Relational databases underpin modern enterprise, scientific, and healthcare systems, yet predictive machine learning on such data remains challenging due to their multi-table, heterogeneous, and temporal structure. Relational Deep Learning (RDL) addresses this by representing databases as heterogeneous graphs and applying graph neural networks (GNNs) directly. RelBench v2 recently introduced autocomplete tasks -- a practically motivated task type where the goal is to predict an existing column value from relational context, analogous to an intelligent form-filling assistant.

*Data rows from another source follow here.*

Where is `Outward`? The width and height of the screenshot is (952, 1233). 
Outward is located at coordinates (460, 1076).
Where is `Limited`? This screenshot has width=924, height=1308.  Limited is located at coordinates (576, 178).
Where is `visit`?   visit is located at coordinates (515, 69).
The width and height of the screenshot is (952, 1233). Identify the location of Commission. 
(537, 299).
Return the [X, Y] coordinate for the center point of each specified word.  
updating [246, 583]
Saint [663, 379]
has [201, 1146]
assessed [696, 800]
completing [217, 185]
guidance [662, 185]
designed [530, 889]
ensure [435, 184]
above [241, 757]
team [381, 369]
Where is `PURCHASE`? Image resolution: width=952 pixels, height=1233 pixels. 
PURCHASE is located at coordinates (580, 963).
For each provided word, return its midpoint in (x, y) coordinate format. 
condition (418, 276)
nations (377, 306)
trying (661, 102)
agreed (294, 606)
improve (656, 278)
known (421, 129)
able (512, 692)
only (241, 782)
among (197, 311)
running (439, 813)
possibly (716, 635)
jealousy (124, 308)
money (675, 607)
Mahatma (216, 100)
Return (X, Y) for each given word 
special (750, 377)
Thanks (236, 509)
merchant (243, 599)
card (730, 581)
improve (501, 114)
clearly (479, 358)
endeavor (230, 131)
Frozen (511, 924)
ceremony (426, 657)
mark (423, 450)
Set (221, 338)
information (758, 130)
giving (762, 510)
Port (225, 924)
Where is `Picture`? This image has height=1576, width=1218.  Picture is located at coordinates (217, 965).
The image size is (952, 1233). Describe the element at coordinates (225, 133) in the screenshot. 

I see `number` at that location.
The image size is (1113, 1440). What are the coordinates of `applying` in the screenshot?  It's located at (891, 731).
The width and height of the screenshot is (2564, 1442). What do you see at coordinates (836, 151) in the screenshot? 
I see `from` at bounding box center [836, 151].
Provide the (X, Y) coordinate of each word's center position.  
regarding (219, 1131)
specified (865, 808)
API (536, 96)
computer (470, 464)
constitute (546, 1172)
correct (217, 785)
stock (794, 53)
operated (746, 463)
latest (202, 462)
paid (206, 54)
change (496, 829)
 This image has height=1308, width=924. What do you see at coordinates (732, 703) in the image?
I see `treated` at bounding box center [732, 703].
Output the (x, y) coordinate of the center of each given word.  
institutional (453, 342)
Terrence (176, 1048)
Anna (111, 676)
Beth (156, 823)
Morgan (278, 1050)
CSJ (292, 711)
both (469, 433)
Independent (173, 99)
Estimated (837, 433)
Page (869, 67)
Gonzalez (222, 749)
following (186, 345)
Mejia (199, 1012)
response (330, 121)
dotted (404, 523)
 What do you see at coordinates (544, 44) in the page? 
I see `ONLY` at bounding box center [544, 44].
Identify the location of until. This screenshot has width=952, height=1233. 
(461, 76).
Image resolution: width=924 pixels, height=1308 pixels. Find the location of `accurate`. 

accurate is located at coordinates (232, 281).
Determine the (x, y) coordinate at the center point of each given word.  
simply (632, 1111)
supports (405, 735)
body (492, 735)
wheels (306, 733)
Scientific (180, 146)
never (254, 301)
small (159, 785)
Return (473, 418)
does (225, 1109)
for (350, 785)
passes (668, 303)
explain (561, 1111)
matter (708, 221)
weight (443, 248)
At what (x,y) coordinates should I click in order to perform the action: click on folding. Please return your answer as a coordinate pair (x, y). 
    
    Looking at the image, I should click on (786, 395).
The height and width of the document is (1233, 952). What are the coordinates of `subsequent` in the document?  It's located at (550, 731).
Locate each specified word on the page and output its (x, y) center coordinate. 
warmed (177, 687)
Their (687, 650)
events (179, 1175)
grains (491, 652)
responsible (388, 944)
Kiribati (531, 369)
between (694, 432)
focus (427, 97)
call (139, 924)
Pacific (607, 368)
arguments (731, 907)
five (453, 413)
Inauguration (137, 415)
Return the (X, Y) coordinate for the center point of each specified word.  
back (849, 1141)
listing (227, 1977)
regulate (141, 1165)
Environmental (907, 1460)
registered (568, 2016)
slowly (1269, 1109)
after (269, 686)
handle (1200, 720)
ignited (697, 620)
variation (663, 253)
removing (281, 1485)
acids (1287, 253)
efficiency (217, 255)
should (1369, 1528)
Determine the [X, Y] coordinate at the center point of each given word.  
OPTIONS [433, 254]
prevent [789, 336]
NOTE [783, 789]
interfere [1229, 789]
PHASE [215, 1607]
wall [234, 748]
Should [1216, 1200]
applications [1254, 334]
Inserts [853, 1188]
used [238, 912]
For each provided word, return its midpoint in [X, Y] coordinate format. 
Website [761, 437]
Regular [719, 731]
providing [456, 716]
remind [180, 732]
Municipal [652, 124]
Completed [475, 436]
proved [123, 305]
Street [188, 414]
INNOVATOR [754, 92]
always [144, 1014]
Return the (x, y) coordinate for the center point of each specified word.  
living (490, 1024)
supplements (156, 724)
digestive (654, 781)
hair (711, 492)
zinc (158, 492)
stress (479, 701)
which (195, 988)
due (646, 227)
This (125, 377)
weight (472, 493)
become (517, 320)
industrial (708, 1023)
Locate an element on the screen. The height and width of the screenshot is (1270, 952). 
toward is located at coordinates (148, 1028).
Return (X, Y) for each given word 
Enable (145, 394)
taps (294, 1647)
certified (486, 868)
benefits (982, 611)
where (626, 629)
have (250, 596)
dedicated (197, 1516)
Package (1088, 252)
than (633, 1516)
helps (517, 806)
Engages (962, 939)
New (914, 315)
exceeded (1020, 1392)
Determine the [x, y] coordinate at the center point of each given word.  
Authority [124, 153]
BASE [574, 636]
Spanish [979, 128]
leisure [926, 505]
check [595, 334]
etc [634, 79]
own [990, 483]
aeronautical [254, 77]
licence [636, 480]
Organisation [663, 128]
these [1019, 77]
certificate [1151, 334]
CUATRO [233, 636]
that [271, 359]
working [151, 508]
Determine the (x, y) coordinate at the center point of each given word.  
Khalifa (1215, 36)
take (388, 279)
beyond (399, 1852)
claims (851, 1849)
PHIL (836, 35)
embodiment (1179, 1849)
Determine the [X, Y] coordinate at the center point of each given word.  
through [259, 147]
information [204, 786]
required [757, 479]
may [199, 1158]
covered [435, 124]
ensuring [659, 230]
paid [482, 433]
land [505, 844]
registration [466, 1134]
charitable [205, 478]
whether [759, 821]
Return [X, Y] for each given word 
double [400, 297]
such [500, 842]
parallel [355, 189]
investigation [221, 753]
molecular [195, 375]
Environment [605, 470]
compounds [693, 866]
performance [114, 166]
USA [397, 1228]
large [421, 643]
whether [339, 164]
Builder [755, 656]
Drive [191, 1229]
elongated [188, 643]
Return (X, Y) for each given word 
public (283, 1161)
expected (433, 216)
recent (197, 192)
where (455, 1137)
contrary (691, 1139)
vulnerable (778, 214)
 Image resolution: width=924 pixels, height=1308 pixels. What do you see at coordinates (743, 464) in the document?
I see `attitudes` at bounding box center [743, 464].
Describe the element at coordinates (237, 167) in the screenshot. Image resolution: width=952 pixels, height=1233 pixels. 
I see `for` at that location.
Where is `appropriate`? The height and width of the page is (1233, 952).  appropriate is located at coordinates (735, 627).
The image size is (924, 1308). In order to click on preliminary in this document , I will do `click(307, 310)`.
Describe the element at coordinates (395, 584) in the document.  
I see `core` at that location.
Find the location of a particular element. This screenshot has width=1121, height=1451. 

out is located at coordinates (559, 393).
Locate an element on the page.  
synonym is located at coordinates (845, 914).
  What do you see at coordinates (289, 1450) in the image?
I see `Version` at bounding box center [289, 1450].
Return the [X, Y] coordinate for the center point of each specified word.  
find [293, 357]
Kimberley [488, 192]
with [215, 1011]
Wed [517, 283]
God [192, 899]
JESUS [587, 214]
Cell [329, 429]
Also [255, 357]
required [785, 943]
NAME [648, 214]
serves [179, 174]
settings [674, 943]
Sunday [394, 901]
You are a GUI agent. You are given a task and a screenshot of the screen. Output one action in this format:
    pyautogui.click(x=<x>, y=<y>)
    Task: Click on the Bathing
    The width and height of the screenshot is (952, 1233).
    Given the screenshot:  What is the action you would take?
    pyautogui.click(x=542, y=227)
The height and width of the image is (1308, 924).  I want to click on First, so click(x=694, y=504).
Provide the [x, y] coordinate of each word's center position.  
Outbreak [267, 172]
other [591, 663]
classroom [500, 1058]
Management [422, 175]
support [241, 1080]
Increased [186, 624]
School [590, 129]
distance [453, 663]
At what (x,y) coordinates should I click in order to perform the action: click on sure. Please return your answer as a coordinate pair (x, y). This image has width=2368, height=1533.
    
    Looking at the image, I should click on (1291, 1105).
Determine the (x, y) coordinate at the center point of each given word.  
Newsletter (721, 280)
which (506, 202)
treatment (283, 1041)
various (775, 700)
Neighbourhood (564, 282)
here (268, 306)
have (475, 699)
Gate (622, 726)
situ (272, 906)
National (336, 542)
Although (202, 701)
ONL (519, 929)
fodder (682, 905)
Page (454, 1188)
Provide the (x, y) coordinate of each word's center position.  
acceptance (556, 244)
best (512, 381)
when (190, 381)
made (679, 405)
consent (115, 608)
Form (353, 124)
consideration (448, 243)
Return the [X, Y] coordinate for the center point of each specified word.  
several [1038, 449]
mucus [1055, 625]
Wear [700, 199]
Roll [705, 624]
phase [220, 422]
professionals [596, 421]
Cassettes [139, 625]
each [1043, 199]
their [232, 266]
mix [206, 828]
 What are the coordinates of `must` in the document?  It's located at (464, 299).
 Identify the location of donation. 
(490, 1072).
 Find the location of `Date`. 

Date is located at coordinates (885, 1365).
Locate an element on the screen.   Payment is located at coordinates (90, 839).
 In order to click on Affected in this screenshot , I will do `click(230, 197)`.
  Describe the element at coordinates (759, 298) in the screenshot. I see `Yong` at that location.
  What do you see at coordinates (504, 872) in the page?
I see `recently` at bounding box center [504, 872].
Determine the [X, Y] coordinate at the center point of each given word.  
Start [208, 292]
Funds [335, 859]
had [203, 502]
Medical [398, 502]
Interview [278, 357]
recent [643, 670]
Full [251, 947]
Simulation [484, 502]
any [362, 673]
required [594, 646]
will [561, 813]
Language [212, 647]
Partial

We propose RelGT-AC (Relational Graph Transformer for Autocomplete), extending the RelGT architecture with three targeted contributions: (1) a column masking strategy that prevents trivial solutions by masking the target column during subgraph encoding; (2) a unified task head supporting binary classification, multiclass classification, and regression autocomplete tasks within a single model; and (3) a TF-IDF text encoder that automatically detects and encodes free-text columns, recovering strong lexical signal that categorical encoders discard. Across 7 tasks spanning 3 RelBench v2 datasets (rel-trial, rel-f1, rel-stack), RelGT-AC outperforms the GraphSAGE baseline on all 3 regression autocomplete tasks and achieves up to +10 AUROC points on text-heavy eligibility tasks via the TF-IDF encoder.